List every person named in the text about Sindhis below.

=== SUPPLIED TEXT ===
+ + +

Minorities have, as a rule, tended to support ruling parties and secure some measure of patronage and protection in return. The Sindhis have not been an exception. Partition and its ugly manifestations have however turned a significant number in the direction of the Jan Sangh and its successor, the Bharatiya Janata Party. The late Jairamdas Doulatram has been a typical Congress Sindhi and Lal Krishan Advani a typical Jana Sanghi. Each represents a dominant political influence. Both have been clean politicians, the very best of their kind. Advani held the post of India's Deputy Prime Minister for some time.
Though no more with us, a reference to the late revered Acharya JB Kripalani is imperative. He lived for almost a hundred years and always stood out as a tower of moral strength to all who stand for democratic decency and constitutional propriety. A true Gandhian, he shunned power for himself and in an ocean of corruption, he remained a sturdy lighthouse of integrity.
Many Sindhis have settled down in different and far-flung parts of the world. Dazzling success has come the way of many. They would like to return to their motherland, some even permanently. But stupidity of laws and insolence of bureaucrats keep them away. The country suffers in the bargain.
The primary and paramount mark of Sindhi identity is the distinct language and script. Rich though it is in lore and literature, it faces the prospect of extinction as more and more children refuse to speak and learn it. It will be a pity if this beautiful flower ceases to be a part of the Indian bouquet.
The galaxy of Sindhi poets and writers has kept the language and script alive. Organizers arrange annual Sammelans where Sindhis from the world over mingle and meet and savor the fragrance and favor of Sindhi culture and civilization. The literature produced in Pakistan testifies the longing for reunions that saddens the heart of Sindhis in Pakistan. With the relations between the two countries getting better, this longing will bear fruition and fulfillment.

+ + +

=== INFORMATION PROVIDED ===
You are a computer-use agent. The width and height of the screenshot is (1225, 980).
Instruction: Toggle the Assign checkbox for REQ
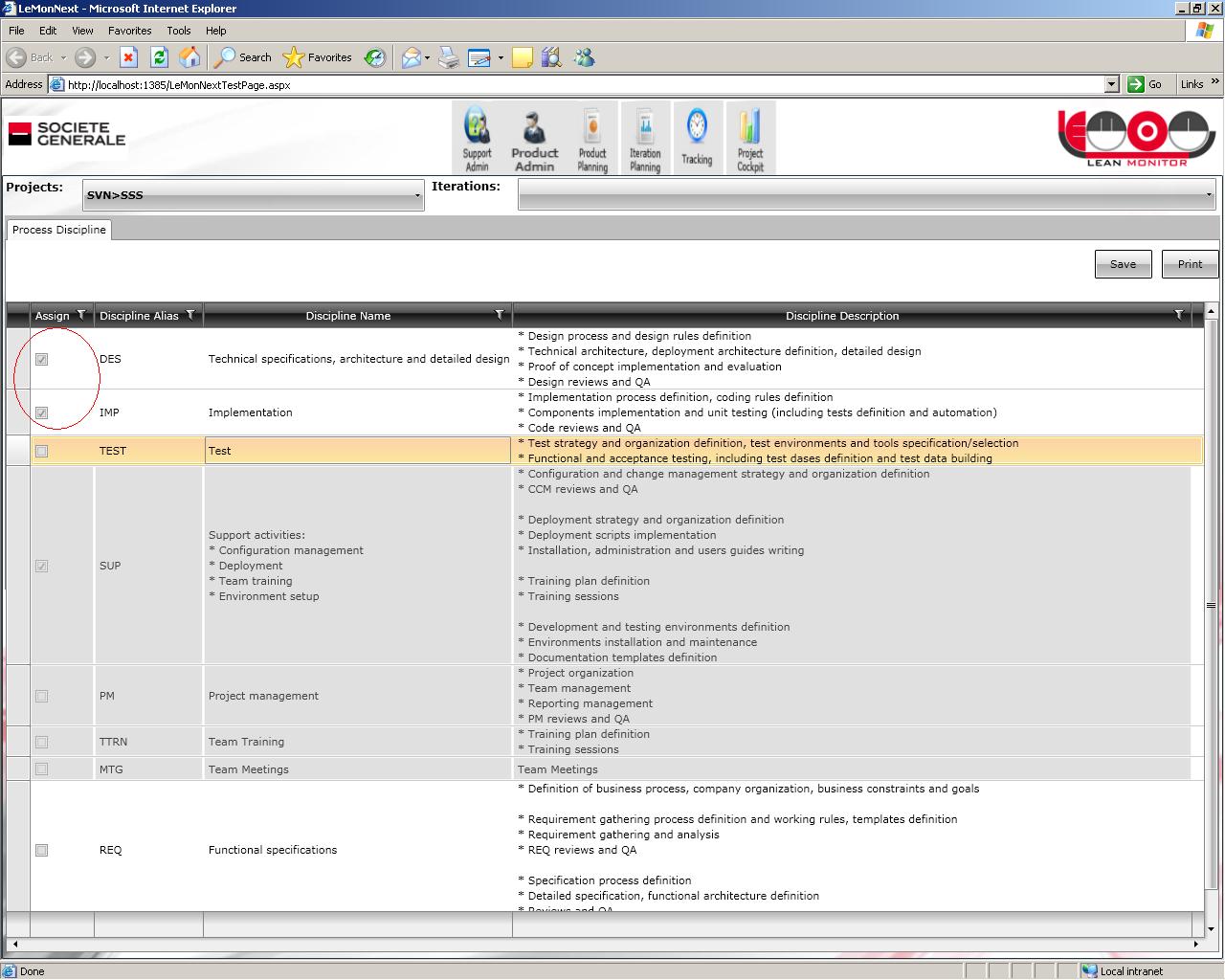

+ + +

=== RESPONSE TO THE TASK ===
Jairamdas Doulatram
Lal Krishan Advani
Acharya JB Kripalani